圓州率
🌐

Feature Image

Labeled Latent Dirichlet Allocation (LLDA)

數學, 資料科學, 機器學習, 文字探勘, 監督式學習, Latent Dirichlet Allocation (LDA)
Latent Dirichlet Allocation (LDA) 的後續模型,一種可以用於文本的監督式機器學習模型。
   最後更新:

引言

建議先看過 Latent Dirichlet Allocation (LDA) 後再閱讀本文。

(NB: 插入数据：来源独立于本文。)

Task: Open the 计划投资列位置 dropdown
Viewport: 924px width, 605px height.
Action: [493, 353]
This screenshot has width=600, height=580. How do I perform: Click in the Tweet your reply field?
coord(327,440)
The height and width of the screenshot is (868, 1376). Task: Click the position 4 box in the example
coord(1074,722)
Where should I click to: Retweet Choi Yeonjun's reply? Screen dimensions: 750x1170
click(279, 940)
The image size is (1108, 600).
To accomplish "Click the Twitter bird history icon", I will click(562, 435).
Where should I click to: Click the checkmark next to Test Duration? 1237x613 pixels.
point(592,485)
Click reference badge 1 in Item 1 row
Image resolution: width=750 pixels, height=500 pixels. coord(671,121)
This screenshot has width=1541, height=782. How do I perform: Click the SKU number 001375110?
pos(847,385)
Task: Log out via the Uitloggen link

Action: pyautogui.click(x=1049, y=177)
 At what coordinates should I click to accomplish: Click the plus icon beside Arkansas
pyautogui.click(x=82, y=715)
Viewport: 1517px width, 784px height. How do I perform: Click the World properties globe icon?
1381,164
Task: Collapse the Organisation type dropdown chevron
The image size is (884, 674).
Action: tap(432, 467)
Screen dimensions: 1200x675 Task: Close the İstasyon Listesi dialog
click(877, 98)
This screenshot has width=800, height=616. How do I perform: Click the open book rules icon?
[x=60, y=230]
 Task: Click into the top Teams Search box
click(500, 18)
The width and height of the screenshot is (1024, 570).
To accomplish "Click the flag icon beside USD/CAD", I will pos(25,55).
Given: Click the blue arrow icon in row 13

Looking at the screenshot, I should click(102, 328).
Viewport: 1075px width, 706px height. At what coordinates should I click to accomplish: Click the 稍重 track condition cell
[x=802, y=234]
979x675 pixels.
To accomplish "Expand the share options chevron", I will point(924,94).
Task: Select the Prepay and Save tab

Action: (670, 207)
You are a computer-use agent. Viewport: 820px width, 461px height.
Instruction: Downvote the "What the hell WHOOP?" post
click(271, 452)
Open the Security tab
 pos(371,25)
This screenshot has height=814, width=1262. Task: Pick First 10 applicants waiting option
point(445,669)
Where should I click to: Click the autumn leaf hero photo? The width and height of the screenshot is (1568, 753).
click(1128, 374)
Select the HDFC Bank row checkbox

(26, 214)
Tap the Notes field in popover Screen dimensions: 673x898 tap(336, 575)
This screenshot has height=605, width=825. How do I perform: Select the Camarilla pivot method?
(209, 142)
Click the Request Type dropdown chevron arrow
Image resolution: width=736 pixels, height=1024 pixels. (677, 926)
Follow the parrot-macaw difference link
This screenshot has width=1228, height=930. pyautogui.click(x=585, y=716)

現今有不少文本帶有標籤 (label),例如新聞文章會有「交通」與「政治」等各式標籤,並且這些標籤彼此並沒有明顯的子集關係。傳統 LDA 是一種非監督式學習,有時會分類出難以標記的主題,並且也無從驗證其真實應用性,而 Labeled Latent Dirichlet Allocation (LLDA) 提出直接從 LDA 的主題直接學習與標籤的關係,以此建構出以文本預測類別的監督式學習。

定義

給定一文件 $d$,其包含字詞表 $w^{(d)} = (\contia{w}{N_d})$ 與 0, 1 紀錄的標籤 $\Lambda^{(d)} = (\contia{l}{K})$,其中 $w_i \in \{ \conti{V} \}$ 且 $l_k \in \{ 0, 1 \}$,$N_d$ 表示文件長度,$V$ 表示總單字量,$K$ 表示標籤總數。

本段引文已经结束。